MATERIAL PROVIDED:
--------------------------------------------------

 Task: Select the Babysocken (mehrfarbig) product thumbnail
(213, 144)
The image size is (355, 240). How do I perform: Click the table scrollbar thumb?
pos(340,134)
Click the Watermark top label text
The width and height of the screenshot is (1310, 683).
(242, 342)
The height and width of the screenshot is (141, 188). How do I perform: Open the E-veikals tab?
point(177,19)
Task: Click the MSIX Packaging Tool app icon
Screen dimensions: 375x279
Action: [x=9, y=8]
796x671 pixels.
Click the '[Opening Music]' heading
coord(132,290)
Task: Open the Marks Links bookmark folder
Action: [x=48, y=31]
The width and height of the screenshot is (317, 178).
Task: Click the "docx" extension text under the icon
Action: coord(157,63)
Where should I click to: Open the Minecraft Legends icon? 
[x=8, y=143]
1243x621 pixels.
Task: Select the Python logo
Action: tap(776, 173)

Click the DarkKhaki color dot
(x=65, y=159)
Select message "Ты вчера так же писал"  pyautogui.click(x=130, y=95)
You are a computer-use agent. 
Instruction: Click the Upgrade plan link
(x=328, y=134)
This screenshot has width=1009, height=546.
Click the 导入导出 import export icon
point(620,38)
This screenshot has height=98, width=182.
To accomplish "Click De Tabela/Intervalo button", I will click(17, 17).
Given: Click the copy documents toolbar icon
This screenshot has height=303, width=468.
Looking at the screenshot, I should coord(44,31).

--------------------------------------------------

ACTION ITEM:
The entries shown above must be reproduced in full, exactly as written.

RESPONSE FOR THIS EXERCISE:
 Task: Select the Babysocken (mehrfarbig) product thumbnail
(213, 144)
The image size is (355, 240). How do I perform: Click the table scrollbar thumb?
pos(340,134)
Click the Watermark top label text
The width and height of the screenshot is (1310, 683).
(242, 342)
The height and width of the screenshot is (141, 188). How do I perform: Open the E-veikals tab?
point(177,19)
Task: Click the MSIX Packaging Tool app icon
Screen dimensions: 375x279
Action: [x=9, y=8]
796x671 pixels.
Click the '[Opening Music]' heading
coord(132,290)
Task: Open the Marks Links bookmark folder
Action: [x=48, y=31]
The width and height of the screenshot is (317, 178).
Task: Click the "docx" extension text under the icon
Action: coord(157,63)
Where should I click to: Open the Minecraft Legends icon? 
[x=8, y=143]
1243x621 pixels.
Task: Select the Python logo
Action: tap(776, 173)

Click the DarkKhaki color dot
(x=65, y=159)
Select message "Ты вчера так же писал"  pyautogui.click(x=130, y=95)
You are a computer-use agent. 
Instruction: Click the Upgrade plan link
(x=328, y=134)
This screenshot has width=1009, height=546.
Click the 导入导出 import export icon
point(620,38)
This screenshot has height=98, width=182.
To accomplish "Click De Tabela/Intervalo button", I will click(17, 17).
Given: Click the copy documents toolbar icon
This screenshot has height=303, width=468.
Looking at the screenshot, I should coord(44,31).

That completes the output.